As mandated by federal law, the institutional memory of the place is wiped almost clean. The Presidential Records Act of 1978 requires that all documents leave the White House with the outgoing president, except some in the National Security Council (NSC) and the counsel's office.
That's not to say there aren't cheat sheets — lots of them — to help the new team.
Now hiring
Bookshelves in the office of Blake Gottesman, White House deputy chief of staff, are now filled with thick binders. Four of them, the thickest, spell out in detail the most daunting task of any incoming White House — choosing 7,840 presidential appointees, and shepherding the 1,177 of those who need Senate confirmation through the Capitol Hill process.
Some estimate that 40,000 people will flood the new White House with résumés for those jobs in the first few weeks, and 75,000 in the first few months. A hint of how huge the task is: No administration has had confirmed more than about 25 Cabinet and sub-Cabinet personnel by April 1, or more than about 240 by its eighth month.
An additional dozen or so binders fill a separate long cabinet in Gottesman's office, coming from each part of the Executive Office of the President, such as the press shop and the congressional liaison group.
In addition, the NSC has prepared extensive briefing materials on every global hot spot imaginable, complete with contingency options for several possible emergency scenarios, said a senior administration official, who spoke on condition of anonymity to more freely describe the preparations.
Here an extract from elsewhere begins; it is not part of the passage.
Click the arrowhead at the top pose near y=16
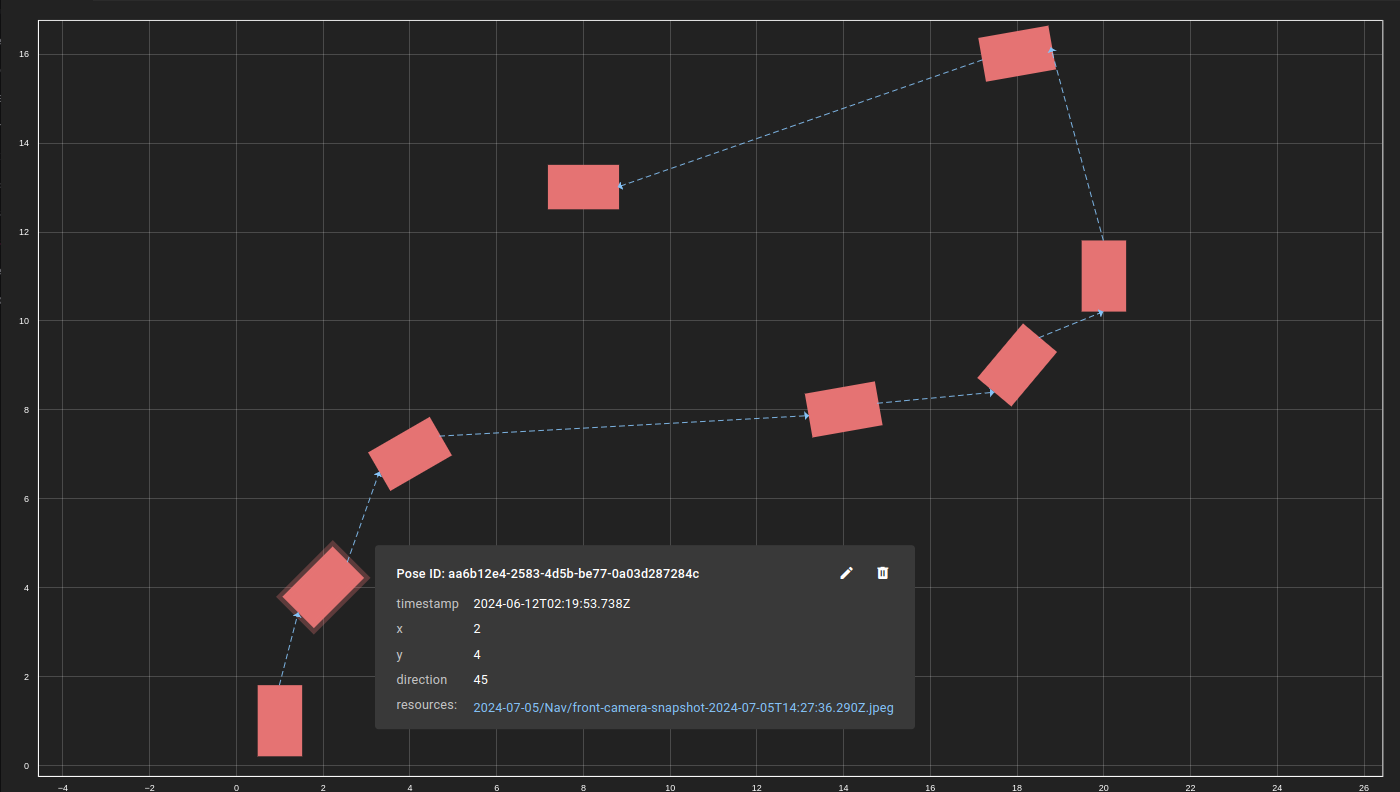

Bolten also said that members of Obama's staff will be invited to attend at least one "tabletop exercise" at the White House, a regular simulation of an emergency such as a terrorist attack or disease outbreak.
Obama's team started receiving information about key issues even before Election Day. Those briefings — and efforts such as establishing side-by-side work space for the Treasury Department's $700 billion financial rescue program — now are ramping up more each day.
Bolten said this earlier, more intense transition activity is crucial because of the dire times. The goal is something akin to a relay race, where "we are carrying the baton but the next runner will be running before we actually hand them that baton."
Bush aides are also under orders to leave the place tidy and not repeat the acts of minor vandalism that slightly marred the transition from President Clinton to Bush.
"We will vacuum, we will clean our desks, we will take the gum out from under the conference tables," Bolten joked.